_SOURCE RECORDS:_
================================

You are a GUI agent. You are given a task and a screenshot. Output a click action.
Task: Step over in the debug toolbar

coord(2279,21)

================================

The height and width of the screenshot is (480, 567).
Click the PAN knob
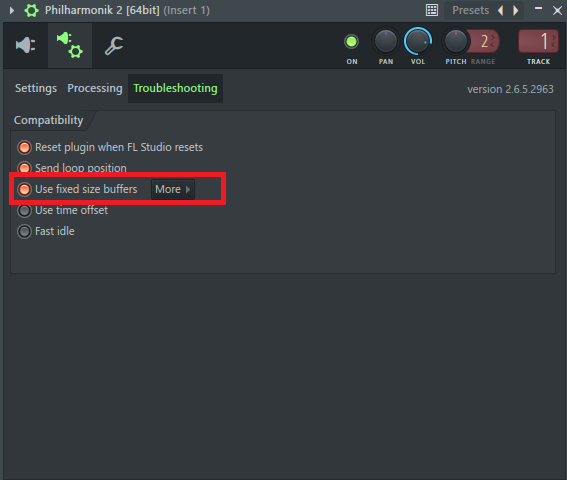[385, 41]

================================

_WHAT NEEDS TO BE DONE:_
Rescale the part of the listing starting at the line containing "You are a GUI" and ending at the line containing "coord(2279,21)", both included, and give only those lines again with the request text unchanged. Multiply every coordinate in the answers by 1.5 and round to whole numbers, with halves rounding up.

_IN RESPONSE:_
You are a GUI agent. You are given a task and a screenshot. Output a click action.
Task: Step over in the debug toolbar

coord(3419,32)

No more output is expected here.